[Task brief]
Write out, please, each line from the one containing "The width and" to the final line of the data, both included, exactly and without pictures.

Segment Start: Entries shown

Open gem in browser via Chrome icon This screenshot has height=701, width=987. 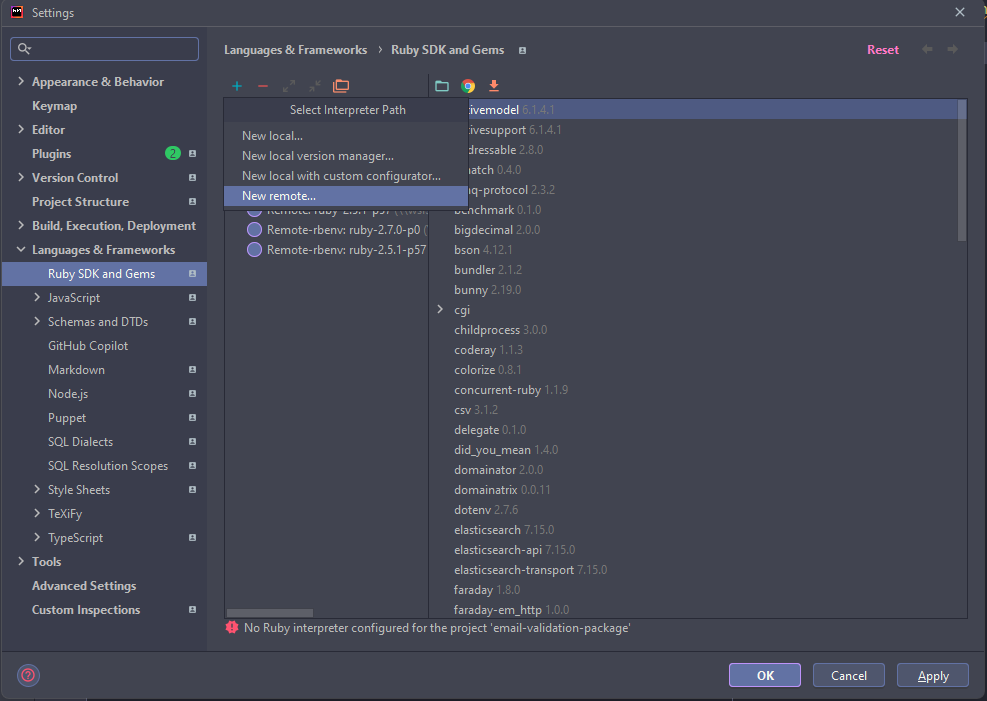(467, 86)
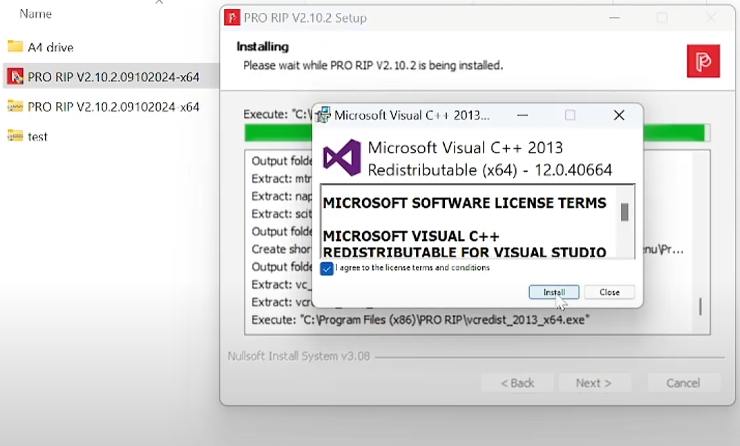Select the test zipped folder icon

15,136
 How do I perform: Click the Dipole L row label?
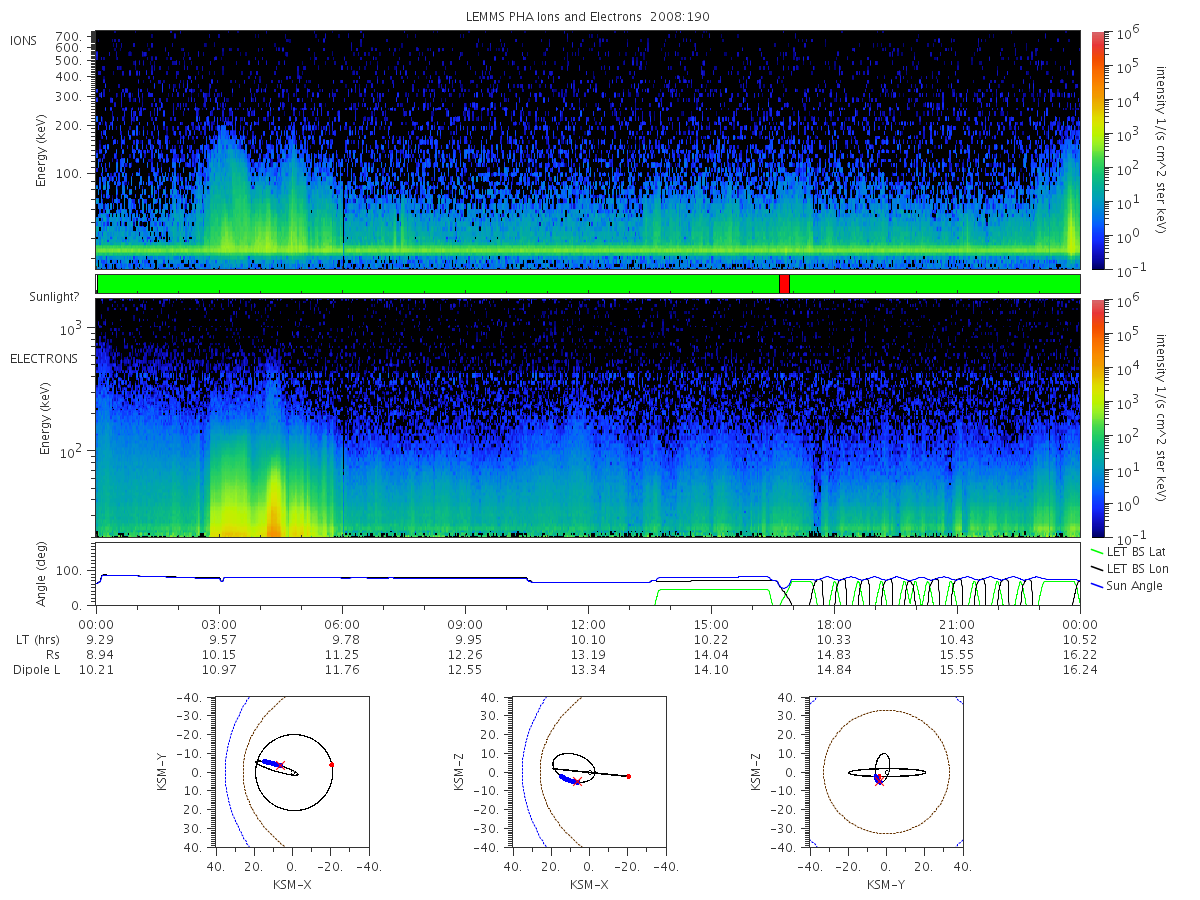click(x=36, y=670)
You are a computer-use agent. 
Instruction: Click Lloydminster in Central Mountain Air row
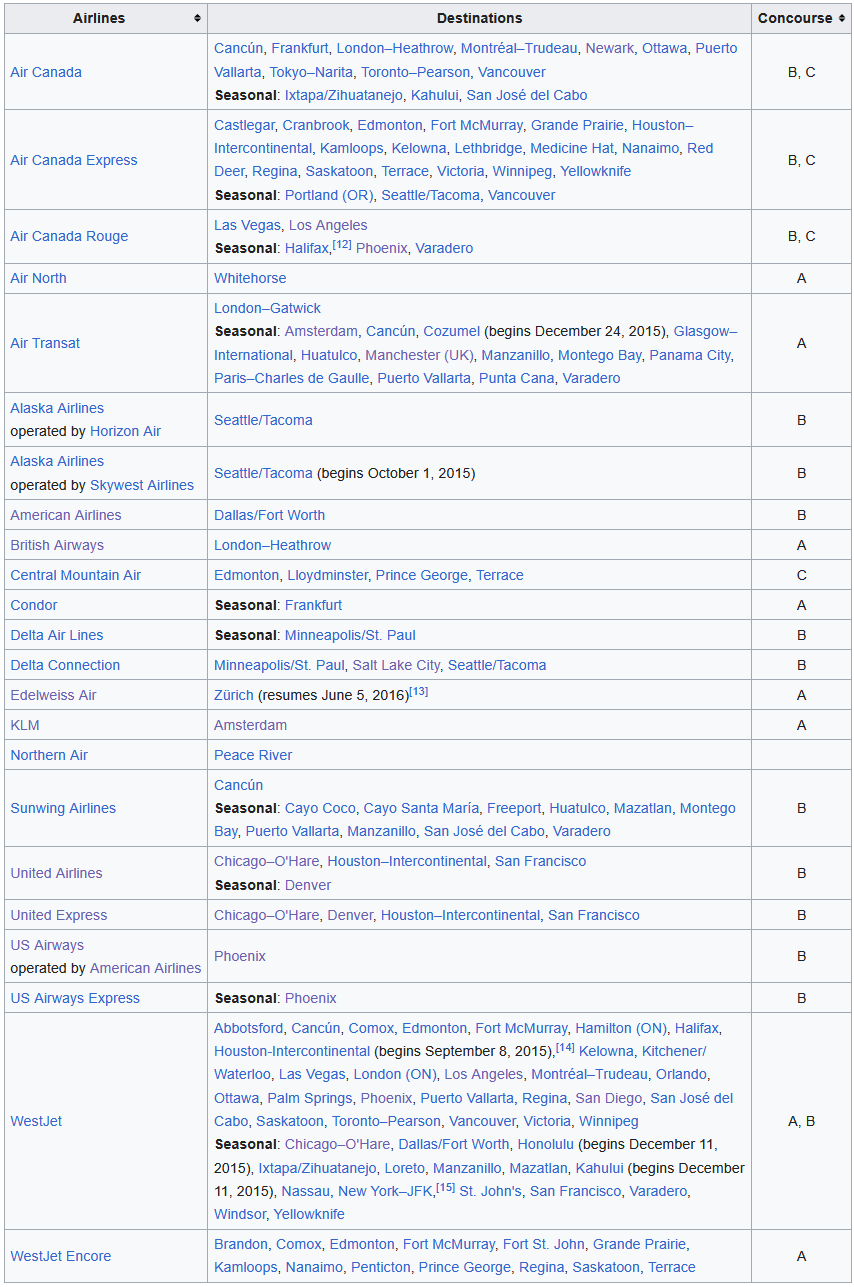(x=327, y=575)
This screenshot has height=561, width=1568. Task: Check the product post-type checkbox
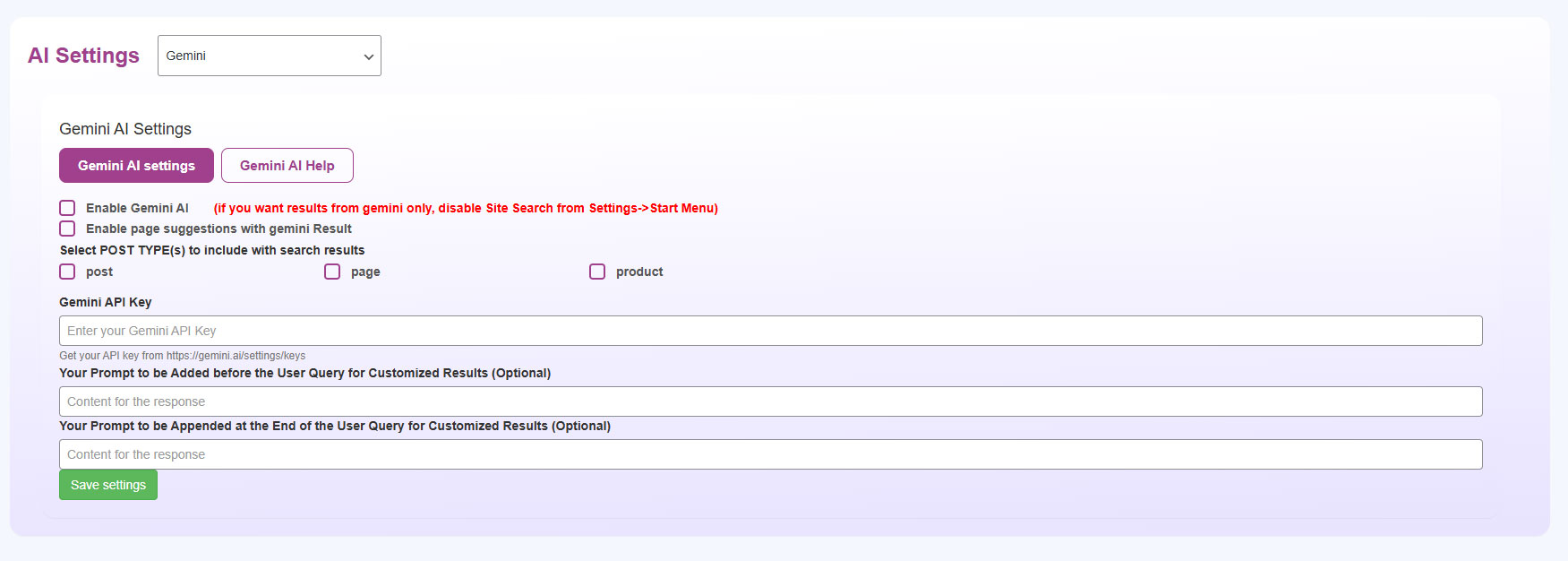(x=597, y=272)
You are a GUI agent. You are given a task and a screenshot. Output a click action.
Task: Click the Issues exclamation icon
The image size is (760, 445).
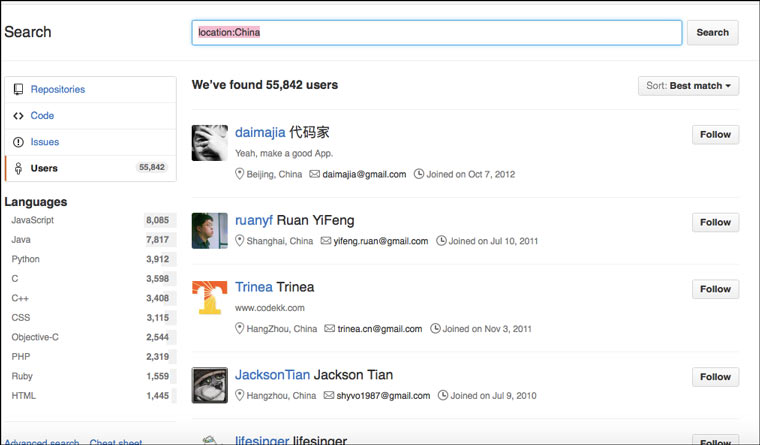coord(18,142)
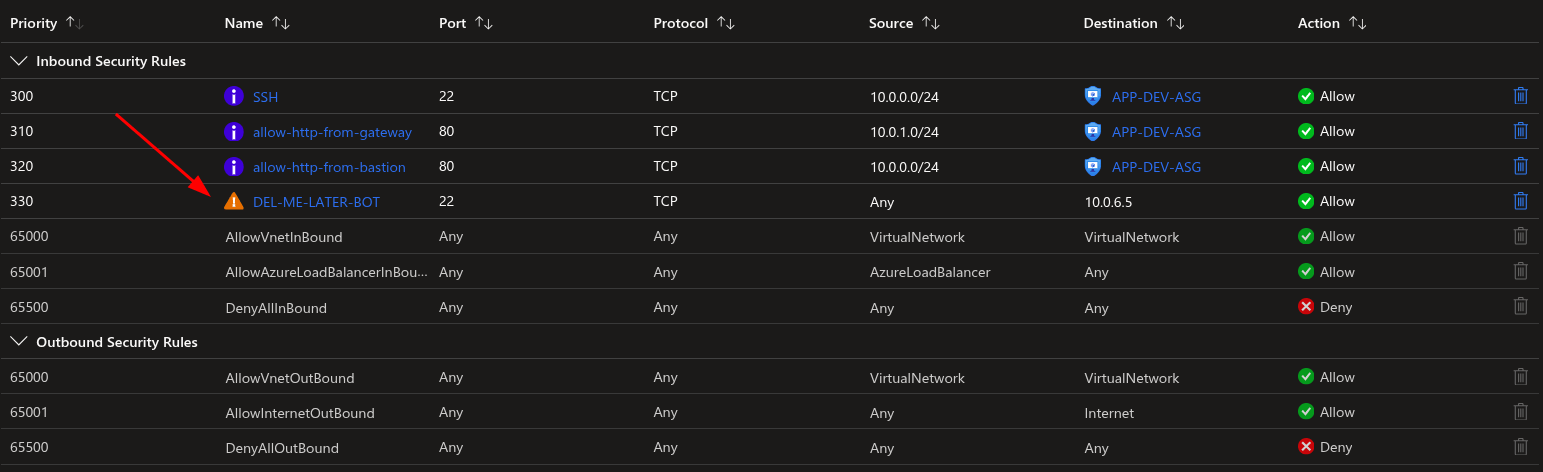Click the shield icon on priority 300 row
The height and width of the screenshot is (472, 1543).
pos(1093,96)
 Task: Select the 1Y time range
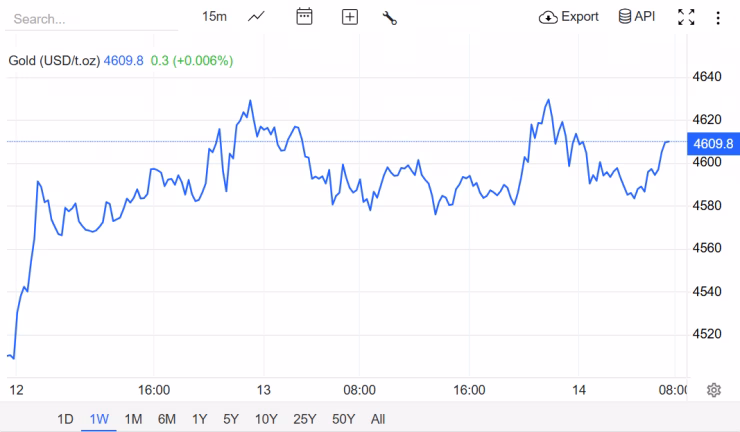200,419
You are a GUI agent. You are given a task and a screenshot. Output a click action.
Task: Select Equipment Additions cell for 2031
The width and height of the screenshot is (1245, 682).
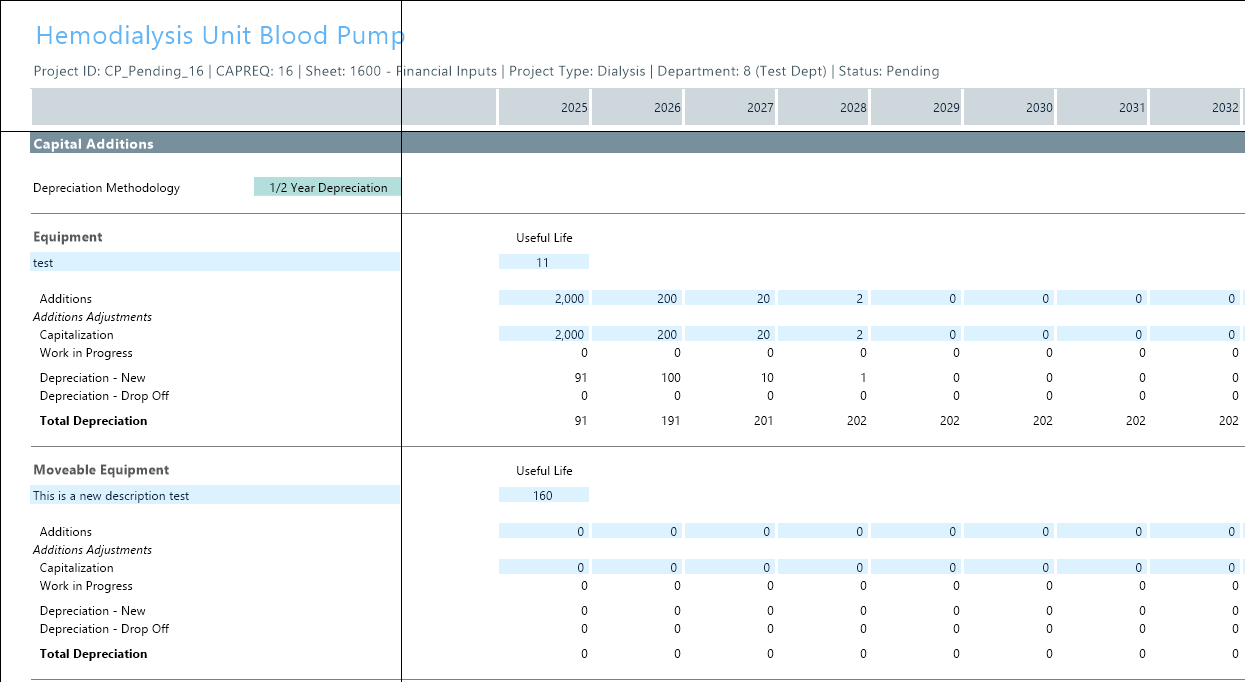click(x=1102, y=298)
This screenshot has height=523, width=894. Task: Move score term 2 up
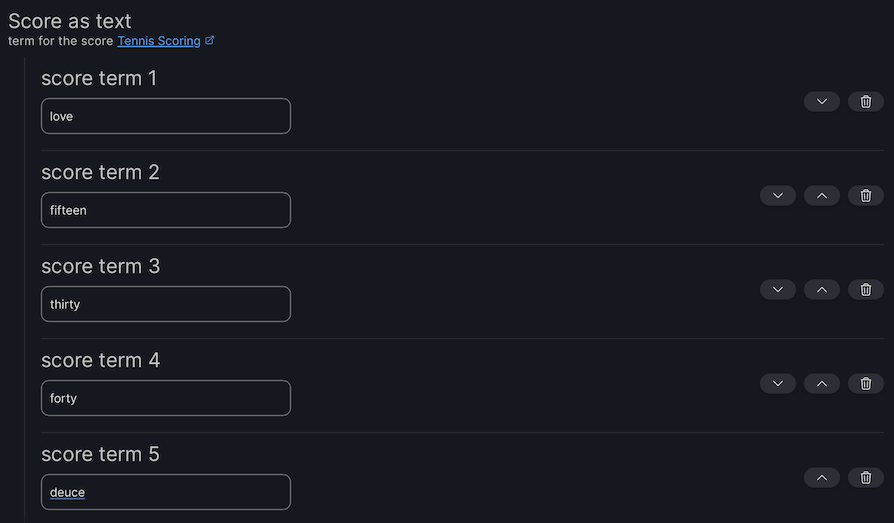coord(822,195)
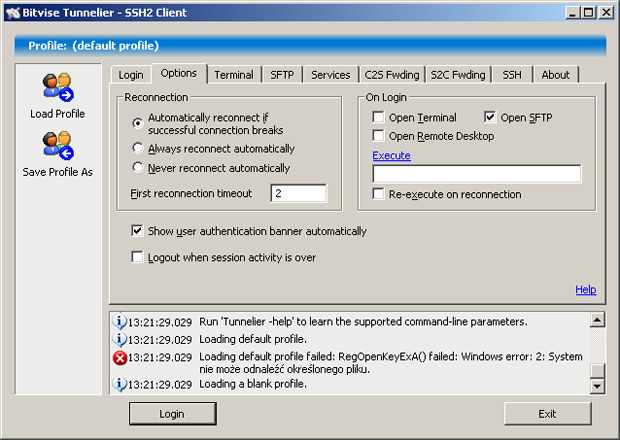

Segment End: Entries shown

[Solution to this task]
The width and height of the screenshot is (1245, 682).
click(x=1102, y=298)
This screenshot has height=523, width=894. Task: Move score term 2 up
coord(822,195)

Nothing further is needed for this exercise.